| TASK ITEM |
Tally up the lines in the following entries where the string "agent" appears, and answer with the number alone.

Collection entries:

=== Section Start ===

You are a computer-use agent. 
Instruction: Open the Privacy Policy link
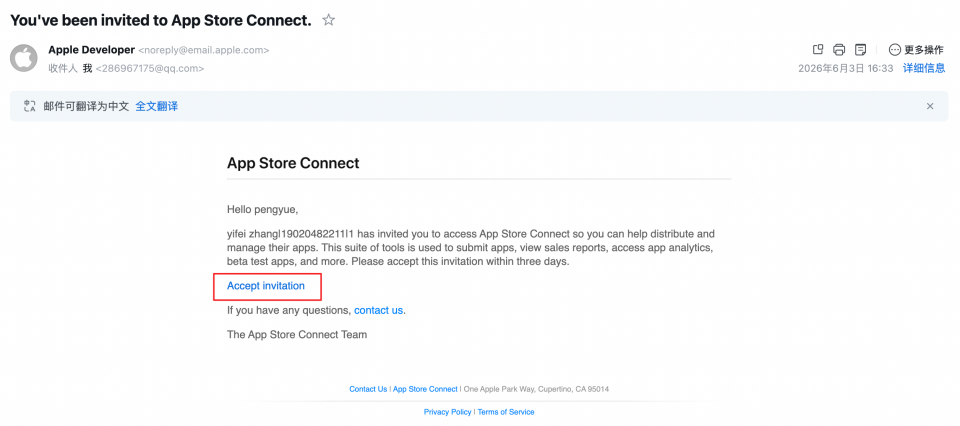448,412
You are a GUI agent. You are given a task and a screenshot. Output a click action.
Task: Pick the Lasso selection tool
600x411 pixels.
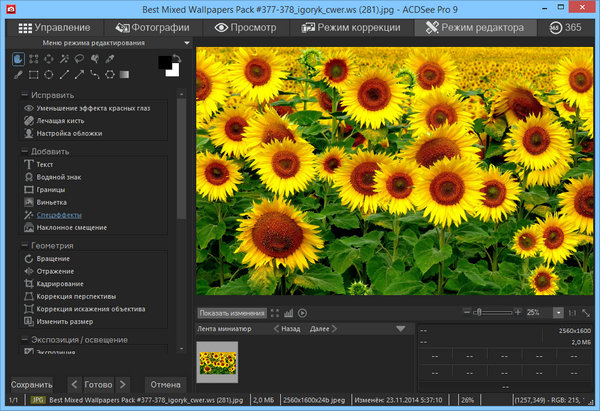(80, 60)
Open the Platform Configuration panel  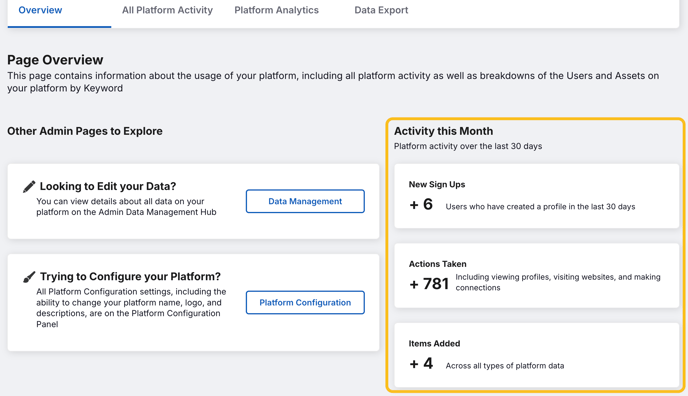305,303
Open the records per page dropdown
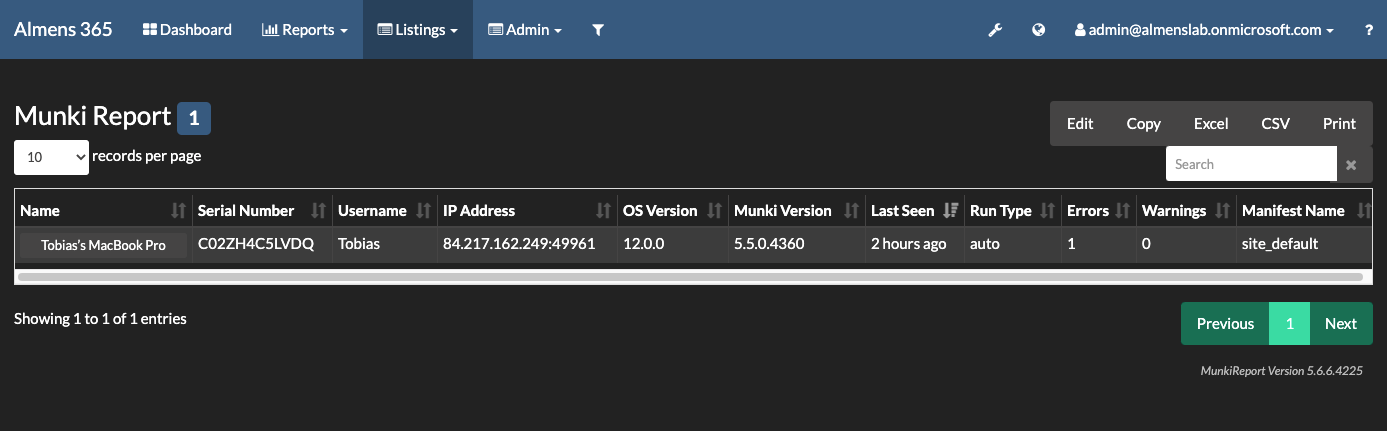Image resolution: width=1387 pixels, height=431 pixels. coord(51,157)
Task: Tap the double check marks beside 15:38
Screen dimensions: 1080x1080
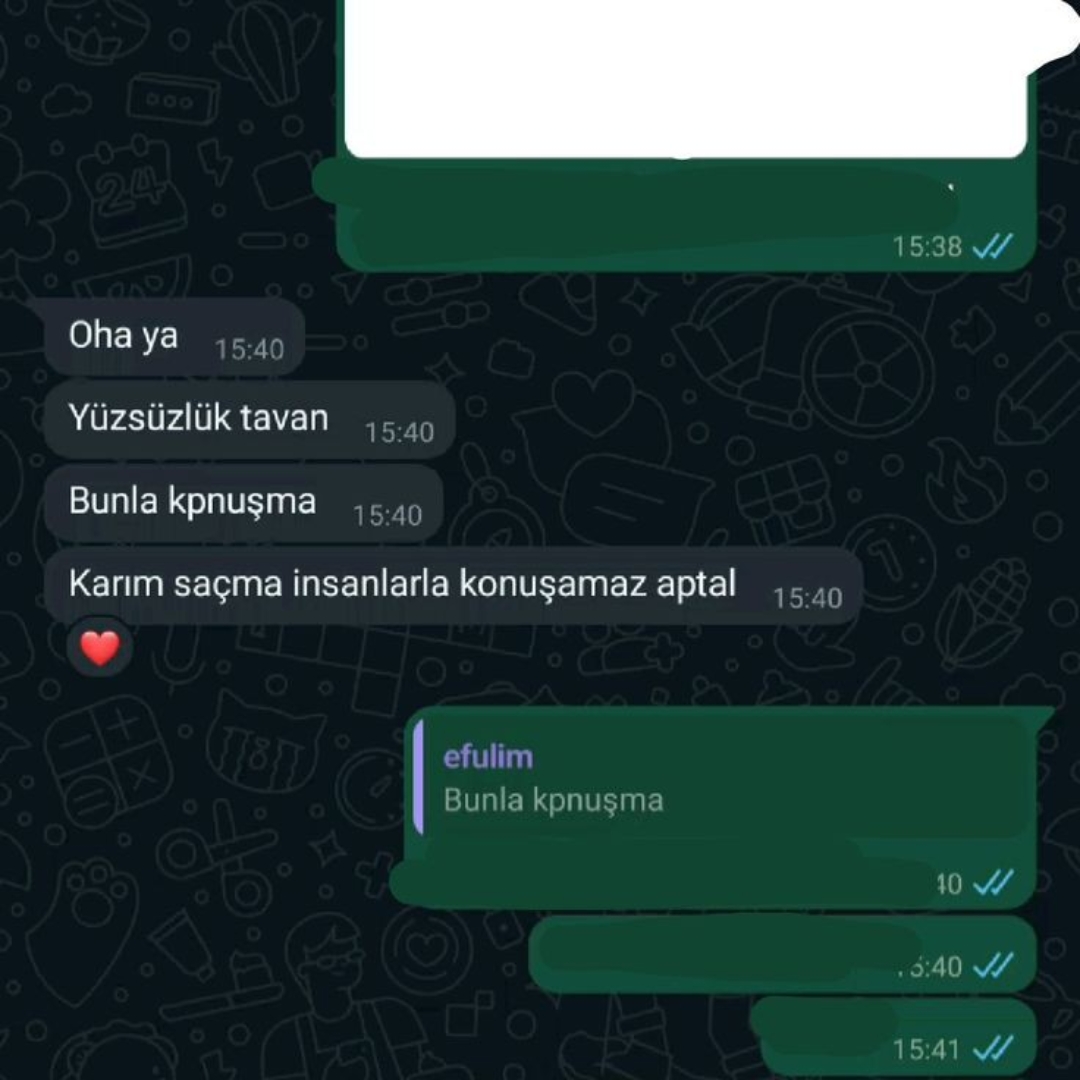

=== Section End ===

| EXERCISE OUTPUT |
2